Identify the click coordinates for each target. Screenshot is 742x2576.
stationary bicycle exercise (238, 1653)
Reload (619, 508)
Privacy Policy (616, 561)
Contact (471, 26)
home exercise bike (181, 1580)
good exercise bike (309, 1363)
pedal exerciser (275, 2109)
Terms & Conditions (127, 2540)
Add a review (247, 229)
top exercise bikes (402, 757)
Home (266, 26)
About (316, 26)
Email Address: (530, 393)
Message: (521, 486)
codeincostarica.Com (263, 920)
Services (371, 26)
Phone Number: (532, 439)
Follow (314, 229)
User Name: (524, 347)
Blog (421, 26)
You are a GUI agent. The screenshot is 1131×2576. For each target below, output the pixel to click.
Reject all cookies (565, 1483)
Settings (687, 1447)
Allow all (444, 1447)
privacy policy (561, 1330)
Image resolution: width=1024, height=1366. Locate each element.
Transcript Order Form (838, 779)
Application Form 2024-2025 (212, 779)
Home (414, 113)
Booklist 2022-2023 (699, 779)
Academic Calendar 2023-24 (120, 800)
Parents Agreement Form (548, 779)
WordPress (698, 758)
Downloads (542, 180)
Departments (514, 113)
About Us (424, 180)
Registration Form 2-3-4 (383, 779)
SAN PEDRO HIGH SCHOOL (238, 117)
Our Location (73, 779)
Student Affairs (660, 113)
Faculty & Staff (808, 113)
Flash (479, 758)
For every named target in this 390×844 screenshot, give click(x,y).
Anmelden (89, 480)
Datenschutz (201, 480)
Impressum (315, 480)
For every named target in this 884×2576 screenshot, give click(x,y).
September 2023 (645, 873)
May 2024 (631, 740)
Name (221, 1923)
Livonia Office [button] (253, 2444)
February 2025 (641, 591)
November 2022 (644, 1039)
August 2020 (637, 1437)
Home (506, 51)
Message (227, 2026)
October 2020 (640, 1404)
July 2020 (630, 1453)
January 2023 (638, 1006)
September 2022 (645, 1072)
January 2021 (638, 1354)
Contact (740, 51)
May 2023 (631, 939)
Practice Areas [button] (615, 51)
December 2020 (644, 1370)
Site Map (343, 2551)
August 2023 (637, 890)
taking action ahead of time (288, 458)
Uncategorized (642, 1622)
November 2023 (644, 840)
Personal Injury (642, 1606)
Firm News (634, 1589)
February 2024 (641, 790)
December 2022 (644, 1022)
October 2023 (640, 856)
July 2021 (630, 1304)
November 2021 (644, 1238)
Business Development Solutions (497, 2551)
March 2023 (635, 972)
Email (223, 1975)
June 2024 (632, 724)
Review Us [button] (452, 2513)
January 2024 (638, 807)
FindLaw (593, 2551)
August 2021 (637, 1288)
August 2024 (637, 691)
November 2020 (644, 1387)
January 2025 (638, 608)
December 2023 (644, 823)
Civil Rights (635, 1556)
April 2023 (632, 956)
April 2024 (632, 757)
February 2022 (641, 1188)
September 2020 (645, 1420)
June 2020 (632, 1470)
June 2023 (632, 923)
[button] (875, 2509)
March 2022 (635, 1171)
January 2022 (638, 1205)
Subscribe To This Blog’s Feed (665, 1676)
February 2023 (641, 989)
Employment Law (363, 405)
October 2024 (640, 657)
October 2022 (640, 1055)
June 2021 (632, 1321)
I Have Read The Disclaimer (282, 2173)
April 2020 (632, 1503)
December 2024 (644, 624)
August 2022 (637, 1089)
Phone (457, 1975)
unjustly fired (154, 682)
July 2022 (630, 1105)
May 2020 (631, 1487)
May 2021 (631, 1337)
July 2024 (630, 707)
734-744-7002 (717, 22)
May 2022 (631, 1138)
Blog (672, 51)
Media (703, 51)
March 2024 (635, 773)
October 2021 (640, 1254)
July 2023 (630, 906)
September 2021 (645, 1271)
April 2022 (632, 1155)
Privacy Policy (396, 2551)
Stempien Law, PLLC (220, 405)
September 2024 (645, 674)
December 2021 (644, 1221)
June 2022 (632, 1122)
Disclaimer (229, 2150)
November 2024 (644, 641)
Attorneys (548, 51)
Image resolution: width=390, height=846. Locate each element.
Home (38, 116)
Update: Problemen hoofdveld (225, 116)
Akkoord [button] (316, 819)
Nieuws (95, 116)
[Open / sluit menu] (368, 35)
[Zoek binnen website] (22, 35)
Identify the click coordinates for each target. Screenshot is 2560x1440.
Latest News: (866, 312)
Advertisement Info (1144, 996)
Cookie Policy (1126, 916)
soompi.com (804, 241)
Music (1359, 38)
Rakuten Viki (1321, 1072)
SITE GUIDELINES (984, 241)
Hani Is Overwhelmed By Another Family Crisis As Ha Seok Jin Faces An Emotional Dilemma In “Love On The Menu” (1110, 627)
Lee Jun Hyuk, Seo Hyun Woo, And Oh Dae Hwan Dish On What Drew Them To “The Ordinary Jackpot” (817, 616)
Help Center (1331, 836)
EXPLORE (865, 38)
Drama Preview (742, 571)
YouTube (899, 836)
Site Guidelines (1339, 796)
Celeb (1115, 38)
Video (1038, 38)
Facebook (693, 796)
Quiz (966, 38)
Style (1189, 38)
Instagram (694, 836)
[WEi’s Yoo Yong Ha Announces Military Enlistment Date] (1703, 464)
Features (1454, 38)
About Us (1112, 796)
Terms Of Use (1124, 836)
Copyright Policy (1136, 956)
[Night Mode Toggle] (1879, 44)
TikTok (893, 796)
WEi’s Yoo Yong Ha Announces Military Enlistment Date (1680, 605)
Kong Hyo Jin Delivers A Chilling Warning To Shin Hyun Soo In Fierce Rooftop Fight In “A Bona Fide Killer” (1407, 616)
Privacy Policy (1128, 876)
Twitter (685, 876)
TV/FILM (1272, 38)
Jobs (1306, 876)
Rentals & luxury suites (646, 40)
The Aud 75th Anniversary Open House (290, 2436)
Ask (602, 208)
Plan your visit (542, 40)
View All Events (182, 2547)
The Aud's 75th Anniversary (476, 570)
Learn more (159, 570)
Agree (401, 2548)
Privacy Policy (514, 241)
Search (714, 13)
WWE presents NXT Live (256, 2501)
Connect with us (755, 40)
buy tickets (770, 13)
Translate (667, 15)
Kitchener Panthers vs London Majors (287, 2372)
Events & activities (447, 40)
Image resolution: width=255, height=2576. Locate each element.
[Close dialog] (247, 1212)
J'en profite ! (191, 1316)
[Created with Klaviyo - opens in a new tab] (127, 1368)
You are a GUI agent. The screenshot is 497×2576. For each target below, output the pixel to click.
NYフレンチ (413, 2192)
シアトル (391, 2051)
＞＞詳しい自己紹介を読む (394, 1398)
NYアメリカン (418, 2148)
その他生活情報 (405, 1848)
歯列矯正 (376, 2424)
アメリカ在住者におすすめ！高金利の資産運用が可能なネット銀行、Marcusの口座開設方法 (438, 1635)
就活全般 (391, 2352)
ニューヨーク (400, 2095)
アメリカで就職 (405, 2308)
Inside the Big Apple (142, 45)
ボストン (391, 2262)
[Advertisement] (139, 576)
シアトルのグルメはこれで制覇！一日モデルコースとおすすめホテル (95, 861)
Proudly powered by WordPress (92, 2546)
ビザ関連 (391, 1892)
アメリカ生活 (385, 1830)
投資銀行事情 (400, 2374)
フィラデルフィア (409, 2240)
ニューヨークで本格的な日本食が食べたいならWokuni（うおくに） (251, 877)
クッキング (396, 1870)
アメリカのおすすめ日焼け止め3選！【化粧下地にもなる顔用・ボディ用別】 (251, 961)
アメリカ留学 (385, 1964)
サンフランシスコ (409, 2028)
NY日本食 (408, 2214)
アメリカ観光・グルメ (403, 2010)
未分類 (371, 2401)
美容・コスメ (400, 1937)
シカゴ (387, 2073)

++++++++

Exercise prompt:
Write out all of the data above again, putting "Decline all cookies" wherever "Reject all cookies" appears and leaving the rest unchanged.

The reply:
Identify the click coordinates for each target. Screenshot is 742x2576.
stationary bicycle exercise (238, 1653)
Reload (619, 508)
Privacy Policy (616, 561)
Contact (471, 26)
home exercise bike (181, 1580)
good exercise bike (309, 1363)
pedal exerciser (275, 2109)
Terms & Conditions (127, 2540)
Add a review (247, 229)
top exercise bikes (402, 757)
Home (266, 26)
About (316, 26)
Email Address: (530, 393)
Message: (521, 486)
codeincostarica.Com (263, 920)
Services (371, 26)
Phone Number: (532, 439)
Follow (314, 229)
User Name: (524, 347)
Blog (421, 26)
You are a GUI agent. The screenshot is 1131×2576. For each target below, output the pixel to click.
Decline all cookies (565, 1483)
Settings (687, 1447)
Allow all (444, 1447)
privacy policy (561, 1330)
Image resolution: width=1024, height=1366. Locate each element.
Transcript Order Form (838, 779)
Application Form 2024-2025 (212, 779)
Home (414, 113)
Booklist 2022-2023 (699, 779)
Academic Calendar 2023-24 (120, 800)
Parents Agreement Form (548, 779)
WordPress (698, 758)
Downloads (542, 180)
Departments (514, 113)
About Us (424, 180)
Registration Form 2-3-4 (383, 779)
SAN PEDRO HIGH SCHOOL (238, 117)
Our Location (73, 779)
Student Affairs (660, 113)
Faculty & Staff (808, 113)
Flash (479, 758)
For every named target in this 390×844 screenshot, give click(x,y).
Anmelden (89, 480)
Datenschutz (201, 480)
Impressum (315, 480)
For every named target in this 884×2576 screenshot, give click(x,y).
September 2023 (645, 873)
May 2024 (631, 740)
Name (221, 1923)
Livonia Office [button] (253, 2444)
February 2025 (641, 591)
November 2022 (644, 1039)
August 2020 (637, 1437)
Home (506, 51)
Message (227, 2026)
October 2020 (640, 1404)
July 2020 (630, 1453)
January 2023 (638, 1006)
September 2022 (645, 1072)
January 2021 (638, 1354)
Contact (740, 51)
May 2023 (631, 939)
Practice Areas [button] (615, 51)
December 2020 (644, 1370)
Site Map (343, 2551)
August 2023 (637, 890)
taking action ahead of time (288, 458)
Uncategorized (642, 1622)
November 2023 (644, 840)
Personal Injury (642, 1606)
Firm News (634, 1589)
February 2024 (641, 790)
December 2022 (644, 1022)
October 2023 (640, 856)
July 2021 (630, 1304)
November 2021 (644, 1238)
Business Development Solutions (497, 2551)
March 2023 (635, 972)
Email (223, 1975)
June 2024 (632, 724)
Review Us [button] (452, 2513)
January 2024 (638, 807)
FindLaw (593, 2551)
August 2021 (637, 1288)
August 2024 (637, 691)
November 2020 (644, 1387)
January 2025 (638, 608)
December 2023 (644, 823)
Civil Rights (635, 1556)
April 2023 (632, 956)
April 2024 (632, 757)
February 2022 (641, 1188)
September 2020 (645, 1420)
June 2020 (632, 1470)
June 2023 (632, 923)
[button] (875, 2509)
March 2022 (635, 1171)
January 2022 (638, 1205)
Subscribe To This Blog’s Feed (665, 1676)
February 2023 (641, 989)
Employment Law (363, 405)
October 2024 (640, 657)
October 2022 (640, 1055)
June 2021 (632, 1321)
I Have Read The Disclaimer (282, 2173)
April 2020 (632, 1503)
December 2024 (644, 624)
August 2022 (637, 1089)
Phone (457, 1975)
unjustly fired (154, 682)
July 2022 (630, 1105)
May 2020 (631, 1487)
May 2021 (631, 1337)
July 2024 (630, 707)
734-744-7002 (717, 22)
May 2022 (631, 1138)
Blog (672, 51)
Media (703, 51)
March 2024 (635, 773)
October 2021 (640, 1254)
July 2023 (630, 906)
September 2021 (645, 1271)
April 2022 (632, 1155)
Privacy Policy (396, 2551)
Stempien Law, PLLC (220, 405)
September 2024 (645, 674)
December 2021 (644, 1221)
June 2022 (632, 1122)
Disclaimer (229, 2150)
November 2024 (644, 641)
Attorneys (548, 51)
Image resolution: width=390, height=846. Locate each element.
Home (38, 116)
Update: Problemen hoofdveld (225, 116)
Akkoord [button] (316, 819)
Nieuws (95, 116)
[Open / sluit menu] (368, 35)
[Zoek binnen website] (22, 35)
Identify the click coordinates for each target. Screenshot is 2560x1440.
Latest News: (866, 312)
Advertisement Info (1144, 996)
Cookie Policy (1126, 916)
soompi.com (804, 241)
Music (1359, 38)
Rakuten Viki (1321, 1072)
SITE GUIDELINES (984, 241)
Hani Is Overwhelmed By Another Family Crisis As Ha Seok Jin Faces An Emotional Dilemma In “Love On The Menu” (1110, 627)
Lee Jun Hyuk, Seo Hyun Woo, And Oh Dae Hwan Dish On What Drew Them To “The Ordinary Jackpot” (817, 616)
Help Center (1331, 836)
EXPLORE (865, 38)
Drama Preview (742, 571)
YouTube (899, 836)
Site Guidelines (1339, 796)
Celeb (1115, 38)
Video (1038, 38)
Facebook (693, 796)
Quiz (966, 38)
Style (1189, 38)
Instagram (694, 836)
[WEi’s Yoo Yong Ha Announces Military Enlistment Date] (1703, 464)
Features (1454, 38)
About Us (1112, 796)
Terms Of Use (1124, 836)
Copyright Policy (1136, 956)
[Night Mode Toggle] (1879, 44)
TikTok (893, 796)
WEi’s Yoo Yong Ha Announces Military Enlistment Date (1680, 605)
Kong Hyo Jin Delivers A Chilling Warning To Shin Hyun Soo In Fierce Rooftop Fight In “A Bona Fide Killer” (1407, 616)
Privacy Policy (1128, 876)
Twitter (685, 876)
TV/FILM (1272, 38)
Jobs (1306, 876)
Rentals & luxury suites (646, 40)
The Aud 75th Anniversary Open House (290, 2436)
Ask (602, 208)
Plan your visit (542, 40)
View All Events (182, 2547)
The Aud's 75th Anniversary (476, 570)
Learn more (159, 570)
Agree (401, 2548)
Privacy Policy (514, 241)
Search (714, 13)
WWE presents NXT Live (256, 2501)
Connect with us (755, 40)
buy tickets (770, 13)
Translate (667, 15)
Kitchener Panthers vs London Majors (287, 2372)
Events & activities (447, 40)
Image resolution: width=255, height=2576. Locate each element.
[Close dialog] (247, 1212)
J'en profite ! (191, 1316)
[Created with Klaviyo - opens in a new tab] (127, 1368)
You are a GUI agent. The screenshot is 497×2576. For each target below, output the pixel to click.
NYフレンチ (413, 2192)
シアトル (391, 2051)
＞＞詳しい自己紹介を読む (394, 1398)
NYアメリカン (418, 2148)
その他生活情報 (405, 1848)
歯列矯正 (376, 2424)
アメリカ在住者におすすめ！高金利の資産運用が可能なネット銀行、Marcusの口座開設方法 (438, 1635)
就活全般 (391, 2352)
ニューヨーク (400, 2095)
アメリカで就職 (405, 2308)
Inside the Big Apple (142, 45)
ボストン (391, 2262)
[Advertisement] (139, 576)
シアトルのグルメはこれで制覇！一日モデルコースとおすすめホテル (95, 861)
Proudly powered by WordPress (92, 2546)
ビザ関連 (391, 1892)
アメリカ生活 (385, 1830)
投資銀行事情 (400, 2374)
フィラデルフィア (409, 2240)
ニューヨークで本格的な日本食が食べたいならWokuni（うおくに） (251, 877)
クッキング (396, 1870)
アメリカのおすすめ日焼け止め3選！【化粧下地にもなる顔用・ボディ用別】 (251, 961)
アメリカ留学 (385, 1964)
サンフランシスコ (409, 2028)
NY日本食 (408, 2214)
アメリカ観光・グルメ (403, 2010)
未分類 (371, 2401)
美容・コスメ (400, 1937)
シカゴ (387, 2073)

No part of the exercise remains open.